Description: Archbishop Laurent Mbanda
By Mark Michael
BOLDLY announcing that “the future has arrived,” GAFCON, the Global South-based conservative renewal movement also known as the Global Fellowship of Confessing Anglicans, declared the creation of a “Global Anglican Communion” in an Oct. 16 communiqué by its chairman, Archbishop Laurent Mbanda of Rwanda.
Archbishop Mbanda outlined a set of eight resolutions agreed to by its primates the same day “to reorder the Anglican Communion.” These include establishing the Bible as the “only one foundation of communion,” rejecting and refusing to participate in meetings of the four Instruments of Communion “which have failed to uphold the doctrine and discipline of the Anglican Communion,” and breaking communion “with those who advocate the revisionist agenda.”
The Global Anglican Communion, Mbanda said, is “restoring [the Anglican Communion’s] original structure as a fellowship of autonomous provinces bound together by the Formularies of the Reformation.”
The communion’s future provinces must remove references in their constitutional documents to being in communion with the See of Canterbury and the Church of England, and assent to the 2008 Jerusalem Declaration, GAFCON’s foundational text, which it declares to be “the contemporary standard for Anglican identity.”
The communiqué also says that the Global Anglican Communion’s member provinces will form a council of primates who will elect one of their members as a chairman, serving as primus inter pares (“first among equals”), a title traditionally associated with the Archbishop of Canterbury.
“Today, GAFCON is leading the Global Anglican Communion,” the communiqué asserts. “As has been the case from the very beginning, we have not left the Anglican Communion; we are the Anglican Communion.”
The churches of Rwanda, Nigeria and Uganda, key leaders in GAFCON from the beginning, have largely refused to participate in meetings of the Instruments of Communion since the 2016 Primates’ Meeting.
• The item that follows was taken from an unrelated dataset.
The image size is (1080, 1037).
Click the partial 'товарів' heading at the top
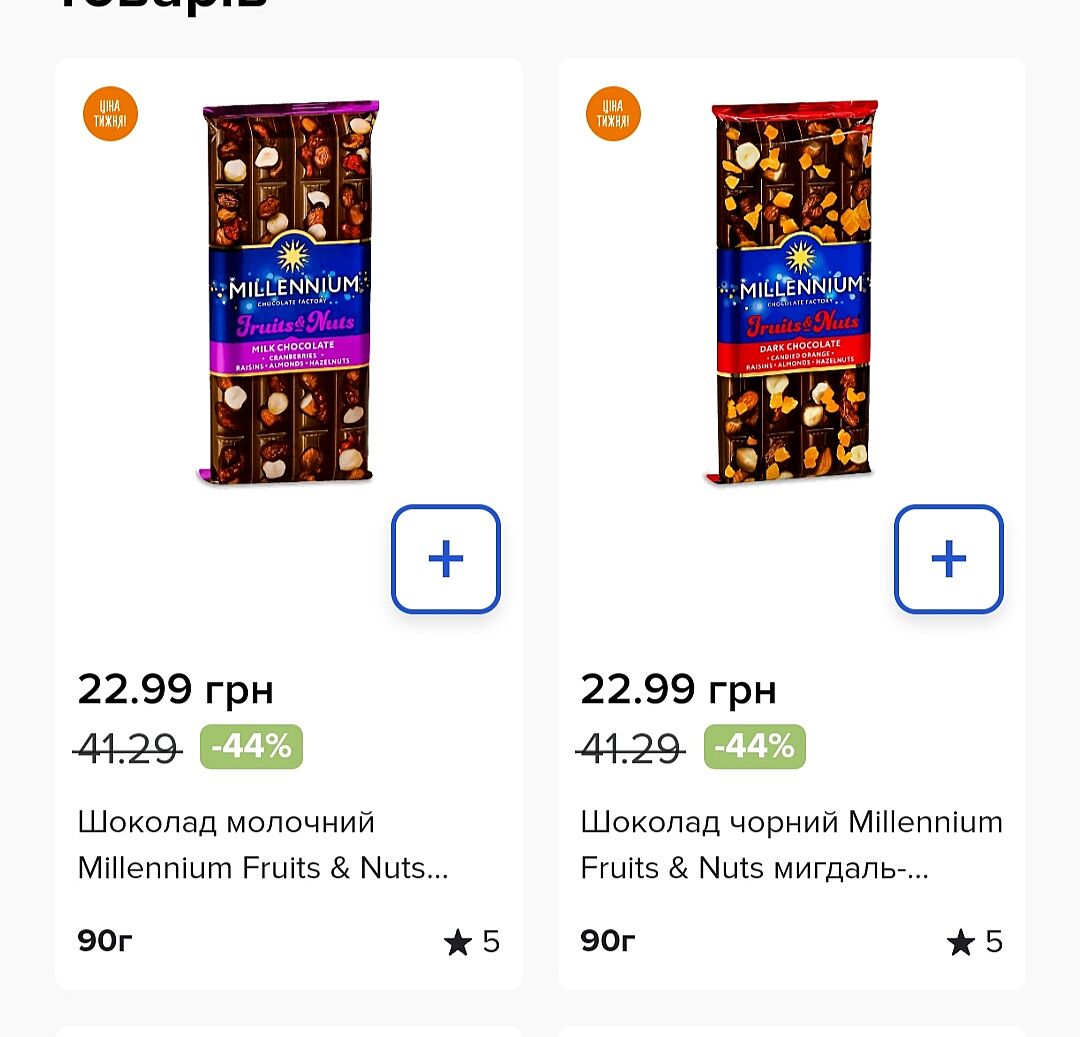click(160, 5)
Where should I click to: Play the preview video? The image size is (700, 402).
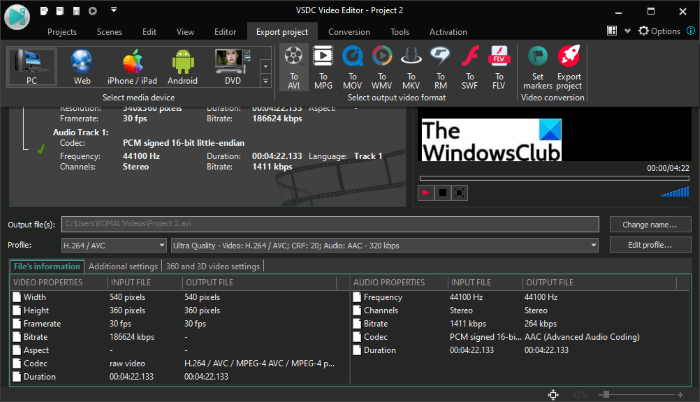[426, 192]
Three of the nine other churches represented on GAFCON’s Primates’ Council are not recognized by the Anglican Communion Office and have largely been formed under GAFCON’s auspices (the Anglican Church of Brazil, the Reformed Evangelical Anglican Church of South Africa, and the Anglican Church in North America).
But such a total severing of connections with Canterbury and the Instruments of Communion would be a new development for the six other provinces represented on the council (Alexandria, Chile, Congo, Kenya, Myanmar, and South Sudan).
The communiqué’s confident tone echoes familiar patterns in GAFCON’s rhetoric, and its vision of an Anglicanism founded on biblical inerrancy, simplistic understandings of ecclesial communion, and Protestant confessionalism is not new. But Mbanda’s terse statement seems to pose as many questions as it answers, and in some ways, it seems remarkably ill-timed.
The communiqué makes no direct allusion to contemporary issues, but it does reference Mbanda’s October 3 statement, which reacted harshly to news of the selection of Bishop Sarah Mullally as the next Archbishop of Canterbury.
In that statement, Mbanda said that Mullally’s sex makes it “impossible for the Archbishop of Canterbury to serve as a focus of unity within the Communion” (on the basis that a majority of Anglicans reject women bishops, which is very difficult to prove).
The October 3 statement also describes Mullally as having “voted in favor of introducing blessings of same-sex marriage into the Church of England.” Mullally did play a central role in securing permission for the church’s clergy to bless same-sex unions within regular church services, and called this step “a breath of fresh-air.”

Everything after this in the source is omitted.